Muy linda, esta época del año, llena de iluminaciones y adornos pero, a la vez, un tanto extraña: luego del frenetismo de las semanas que preceden la celebración de la Natividad (una avalancha de compras, centros comerciales atestados, calles intransitables por el tráfico y gente enardecida), el tiempo se detiene y se tiñe, todavía más, de esa nostalgia estacional que se respira también en el ambiente.
Es el festejo más familiar de todos –parecido al Thanksgiving que congrega a los estadounidenses, mucho más dispersos geográficamente que nosotros (sin considerar, desde luego, a los paisanos nuestros que se han afincado, justamente, en el vecino país y que se adentran de nuevo en el terruño para estar fugazmente con los suyos en estos días)— y una ocasión, precisamente por ello, muy difícil de tramitar para quienes sobrellevan las durezas de la soledad o que enfrentan la pérdida de un ser querido.
El calor de las personas cercanas, jubilosamente reunidas para compartir la cena navideña (la Nochebuena, en estos pagos, importa más que la comida del 25, la que reúne a los naturales de la Península, esos españoles cuya lengua hablamos y cuyos usos y costumbres hemos asimilado hasta el punto, miren ustedes, de estar celebrando en estos momentos la mismísima conmemoración religiosa que ellos), el calor de las personas cercanas –repito— se vuelve, para quienes atraviesan un duelo, un divorcio o se han alejado simplemente de los parientes, la experiencia de algo distante que los confronta, además, con la desalentadora realidad de su propia circunstancia.

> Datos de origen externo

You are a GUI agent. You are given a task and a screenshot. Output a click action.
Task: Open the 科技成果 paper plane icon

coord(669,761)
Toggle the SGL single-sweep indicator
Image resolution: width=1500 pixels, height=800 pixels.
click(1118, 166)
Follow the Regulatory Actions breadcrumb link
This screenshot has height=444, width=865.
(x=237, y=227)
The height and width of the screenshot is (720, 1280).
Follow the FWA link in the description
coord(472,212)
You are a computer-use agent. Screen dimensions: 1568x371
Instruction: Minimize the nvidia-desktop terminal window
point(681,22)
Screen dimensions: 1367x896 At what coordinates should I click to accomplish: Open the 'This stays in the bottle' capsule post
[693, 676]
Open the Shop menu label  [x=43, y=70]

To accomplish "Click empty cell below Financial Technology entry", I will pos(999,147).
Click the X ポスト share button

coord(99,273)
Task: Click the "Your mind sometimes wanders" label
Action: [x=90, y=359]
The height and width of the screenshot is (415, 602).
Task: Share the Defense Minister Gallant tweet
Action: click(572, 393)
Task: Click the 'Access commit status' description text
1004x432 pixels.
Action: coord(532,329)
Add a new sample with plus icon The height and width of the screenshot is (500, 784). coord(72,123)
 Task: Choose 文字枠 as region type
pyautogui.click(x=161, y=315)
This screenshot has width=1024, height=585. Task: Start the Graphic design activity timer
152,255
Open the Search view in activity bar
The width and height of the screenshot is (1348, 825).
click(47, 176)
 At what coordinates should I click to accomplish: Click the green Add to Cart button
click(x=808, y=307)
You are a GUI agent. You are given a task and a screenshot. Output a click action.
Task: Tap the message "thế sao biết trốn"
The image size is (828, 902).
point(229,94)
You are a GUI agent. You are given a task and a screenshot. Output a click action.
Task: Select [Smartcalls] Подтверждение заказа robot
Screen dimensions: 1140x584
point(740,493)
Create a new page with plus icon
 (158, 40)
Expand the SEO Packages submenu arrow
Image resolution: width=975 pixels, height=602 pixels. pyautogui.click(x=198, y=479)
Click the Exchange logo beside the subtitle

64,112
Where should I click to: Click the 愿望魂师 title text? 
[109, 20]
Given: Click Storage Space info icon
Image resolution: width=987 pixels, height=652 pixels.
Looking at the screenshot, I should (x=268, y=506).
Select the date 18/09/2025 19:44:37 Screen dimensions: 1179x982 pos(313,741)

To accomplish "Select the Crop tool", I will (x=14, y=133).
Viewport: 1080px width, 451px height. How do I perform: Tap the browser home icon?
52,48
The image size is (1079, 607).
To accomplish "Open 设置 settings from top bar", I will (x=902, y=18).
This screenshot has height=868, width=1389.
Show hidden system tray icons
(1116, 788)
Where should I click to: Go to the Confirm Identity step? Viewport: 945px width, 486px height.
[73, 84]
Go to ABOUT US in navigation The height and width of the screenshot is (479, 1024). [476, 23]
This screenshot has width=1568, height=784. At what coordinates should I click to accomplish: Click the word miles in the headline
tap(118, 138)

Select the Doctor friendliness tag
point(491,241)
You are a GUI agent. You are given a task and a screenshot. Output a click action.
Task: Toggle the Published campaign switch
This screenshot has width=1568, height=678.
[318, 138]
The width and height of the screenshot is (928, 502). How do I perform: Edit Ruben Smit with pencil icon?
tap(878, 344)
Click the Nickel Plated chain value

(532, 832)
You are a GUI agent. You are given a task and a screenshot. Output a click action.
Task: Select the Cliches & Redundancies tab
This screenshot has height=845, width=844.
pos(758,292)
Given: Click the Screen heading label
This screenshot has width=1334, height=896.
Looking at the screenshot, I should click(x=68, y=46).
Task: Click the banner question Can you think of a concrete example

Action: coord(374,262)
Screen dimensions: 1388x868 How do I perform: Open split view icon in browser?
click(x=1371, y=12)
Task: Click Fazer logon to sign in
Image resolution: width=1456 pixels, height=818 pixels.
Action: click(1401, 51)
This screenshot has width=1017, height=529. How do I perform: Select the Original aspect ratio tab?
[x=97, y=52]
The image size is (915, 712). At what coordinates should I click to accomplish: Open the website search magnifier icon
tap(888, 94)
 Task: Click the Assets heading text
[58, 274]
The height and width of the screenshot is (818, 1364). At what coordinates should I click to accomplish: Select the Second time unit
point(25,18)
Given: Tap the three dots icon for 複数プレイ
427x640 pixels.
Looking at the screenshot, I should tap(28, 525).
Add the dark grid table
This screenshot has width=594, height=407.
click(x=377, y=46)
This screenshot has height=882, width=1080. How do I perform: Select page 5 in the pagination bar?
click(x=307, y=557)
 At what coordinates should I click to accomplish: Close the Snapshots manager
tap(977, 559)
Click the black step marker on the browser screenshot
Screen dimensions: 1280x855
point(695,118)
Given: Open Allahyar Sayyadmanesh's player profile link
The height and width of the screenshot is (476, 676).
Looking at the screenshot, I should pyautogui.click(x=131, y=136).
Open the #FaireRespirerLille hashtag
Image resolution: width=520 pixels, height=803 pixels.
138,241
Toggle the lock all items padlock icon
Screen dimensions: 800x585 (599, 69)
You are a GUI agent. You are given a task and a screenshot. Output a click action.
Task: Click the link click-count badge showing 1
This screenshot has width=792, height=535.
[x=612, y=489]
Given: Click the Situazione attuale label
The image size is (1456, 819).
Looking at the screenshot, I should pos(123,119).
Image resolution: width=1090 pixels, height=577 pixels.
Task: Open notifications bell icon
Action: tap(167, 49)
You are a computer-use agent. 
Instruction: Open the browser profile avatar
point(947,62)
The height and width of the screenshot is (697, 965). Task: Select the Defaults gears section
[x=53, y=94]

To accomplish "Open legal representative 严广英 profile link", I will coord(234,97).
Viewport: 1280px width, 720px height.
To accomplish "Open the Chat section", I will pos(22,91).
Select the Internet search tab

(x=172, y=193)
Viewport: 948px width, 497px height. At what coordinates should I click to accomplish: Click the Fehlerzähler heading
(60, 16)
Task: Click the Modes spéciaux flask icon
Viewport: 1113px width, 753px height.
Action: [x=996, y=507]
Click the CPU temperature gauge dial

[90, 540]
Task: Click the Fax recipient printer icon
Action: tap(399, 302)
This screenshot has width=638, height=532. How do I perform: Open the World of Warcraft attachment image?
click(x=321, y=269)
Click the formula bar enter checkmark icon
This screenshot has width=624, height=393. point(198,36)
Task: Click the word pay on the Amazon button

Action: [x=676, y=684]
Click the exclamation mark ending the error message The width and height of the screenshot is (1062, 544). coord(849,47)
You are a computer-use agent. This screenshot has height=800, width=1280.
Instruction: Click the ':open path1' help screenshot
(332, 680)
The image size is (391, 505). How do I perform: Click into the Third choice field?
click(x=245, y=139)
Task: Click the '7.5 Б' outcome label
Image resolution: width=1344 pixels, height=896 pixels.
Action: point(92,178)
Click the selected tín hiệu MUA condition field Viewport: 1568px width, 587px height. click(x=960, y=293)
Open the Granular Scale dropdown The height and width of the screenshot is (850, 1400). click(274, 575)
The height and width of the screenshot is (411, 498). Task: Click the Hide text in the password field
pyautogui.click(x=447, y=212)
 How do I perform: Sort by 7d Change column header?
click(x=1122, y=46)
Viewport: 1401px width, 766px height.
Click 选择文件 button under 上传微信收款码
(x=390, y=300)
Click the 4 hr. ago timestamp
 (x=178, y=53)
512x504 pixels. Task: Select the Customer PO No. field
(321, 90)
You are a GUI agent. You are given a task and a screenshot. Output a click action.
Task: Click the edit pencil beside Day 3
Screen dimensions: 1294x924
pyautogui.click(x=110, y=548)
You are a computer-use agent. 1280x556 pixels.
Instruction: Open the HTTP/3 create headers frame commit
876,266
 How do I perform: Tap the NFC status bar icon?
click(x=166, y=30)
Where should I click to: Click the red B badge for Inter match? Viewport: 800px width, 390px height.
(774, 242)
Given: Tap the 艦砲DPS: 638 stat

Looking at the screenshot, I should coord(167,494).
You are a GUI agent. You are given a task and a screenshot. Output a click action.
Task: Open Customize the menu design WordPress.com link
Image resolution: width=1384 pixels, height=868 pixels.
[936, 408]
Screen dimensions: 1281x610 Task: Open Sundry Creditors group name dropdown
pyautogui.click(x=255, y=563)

Estas fiestas, cargadas de una suave añoranza, nos conectan con la temprana vivencia de la ilusión y remueven, en nosotros, las memorias de unas escenas vividas en comunión con los nuestros. Observamos las tradiciones de siempre pero nos llaman también los amigos y los familiares para compartir felices momentos y hacernos sentir que contamos con su compañía.
Los humanos necesitamos la cercanía del otro para poder acreditar nuestra propia existencia. No somos vampiros, seres apagados cuya imagen no se refleja ya en el espejo. Justamente por ello es que la soledad, esa nefaria epidemia de los tiempos modernos, es todavía más triste y desolada en estos días navideños. Y, pues sí, dediquémosle, hoy mismo, algunos de nuestros pensamientos a los solitarios.